What needs to be done:
Every line in the records below that holds "will" must be identified and copied.

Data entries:
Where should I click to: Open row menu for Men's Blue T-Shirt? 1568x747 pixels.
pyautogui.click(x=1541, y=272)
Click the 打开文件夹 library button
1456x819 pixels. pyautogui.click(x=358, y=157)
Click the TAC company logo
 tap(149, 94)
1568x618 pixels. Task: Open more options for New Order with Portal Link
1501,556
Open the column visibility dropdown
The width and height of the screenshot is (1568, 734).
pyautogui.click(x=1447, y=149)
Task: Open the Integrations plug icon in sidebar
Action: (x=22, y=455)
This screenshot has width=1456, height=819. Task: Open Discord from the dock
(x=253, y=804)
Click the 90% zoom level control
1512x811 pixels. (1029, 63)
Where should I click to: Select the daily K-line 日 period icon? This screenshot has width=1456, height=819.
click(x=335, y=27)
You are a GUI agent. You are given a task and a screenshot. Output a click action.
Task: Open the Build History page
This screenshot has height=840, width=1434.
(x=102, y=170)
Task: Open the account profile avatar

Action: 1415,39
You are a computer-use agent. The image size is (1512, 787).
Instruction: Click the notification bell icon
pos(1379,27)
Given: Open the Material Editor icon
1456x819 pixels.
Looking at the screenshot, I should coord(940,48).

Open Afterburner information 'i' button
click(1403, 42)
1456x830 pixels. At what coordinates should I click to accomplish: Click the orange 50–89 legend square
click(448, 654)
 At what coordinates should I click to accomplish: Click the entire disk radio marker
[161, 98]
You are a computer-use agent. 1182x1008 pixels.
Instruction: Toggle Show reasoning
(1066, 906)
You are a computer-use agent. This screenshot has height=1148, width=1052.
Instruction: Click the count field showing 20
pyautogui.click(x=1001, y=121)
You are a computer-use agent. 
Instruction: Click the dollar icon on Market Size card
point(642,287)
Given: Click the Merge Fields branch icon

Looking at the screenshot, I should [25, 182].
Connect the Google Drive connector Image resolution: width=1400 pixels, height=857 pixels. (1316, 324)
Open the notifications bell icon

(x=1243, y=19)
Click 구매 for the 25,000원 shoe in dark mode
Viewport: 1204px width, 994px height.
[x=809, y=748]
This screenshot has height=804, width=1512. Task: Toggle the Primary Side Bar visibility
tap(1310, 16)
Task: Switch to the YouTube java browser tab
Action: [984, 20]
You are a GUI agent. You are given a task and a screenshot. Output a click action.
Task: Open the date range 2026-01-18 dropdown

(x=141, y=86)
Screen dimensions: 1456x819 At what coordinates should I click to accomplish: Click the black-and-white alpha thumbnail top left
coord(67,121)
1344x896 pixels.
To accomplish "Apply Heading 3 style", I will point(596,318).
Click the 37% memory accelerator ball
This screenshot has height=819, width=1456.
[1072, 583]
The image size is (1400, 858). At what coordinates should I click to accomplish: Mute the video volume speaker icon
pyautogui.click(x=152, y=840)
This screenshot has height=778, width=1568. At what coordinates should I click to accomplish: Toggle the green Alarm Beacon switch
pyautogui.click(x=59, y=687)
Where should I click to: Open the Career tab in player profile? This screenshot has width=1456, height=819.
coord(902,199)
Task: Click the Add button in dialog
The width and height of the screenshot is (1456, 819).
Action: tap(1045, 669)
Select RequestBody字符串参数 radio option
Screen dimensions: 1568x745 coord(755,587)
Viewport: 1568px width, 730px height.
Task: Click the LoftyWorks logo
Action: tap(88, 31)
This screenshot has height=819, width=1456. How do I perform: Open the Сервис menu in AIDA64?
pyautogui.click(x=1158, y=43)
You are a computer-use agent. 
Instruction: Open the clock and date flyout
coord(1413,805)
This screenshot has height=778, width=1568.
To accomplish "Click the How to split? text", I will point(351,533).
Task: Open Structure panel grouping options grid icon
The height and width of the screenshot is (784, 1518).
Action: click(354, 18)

Answer area:
To accomplish "Apply Heading 3 style", I will point(596,318).
To accomplish "Click the How to split? text", I will point(351,533).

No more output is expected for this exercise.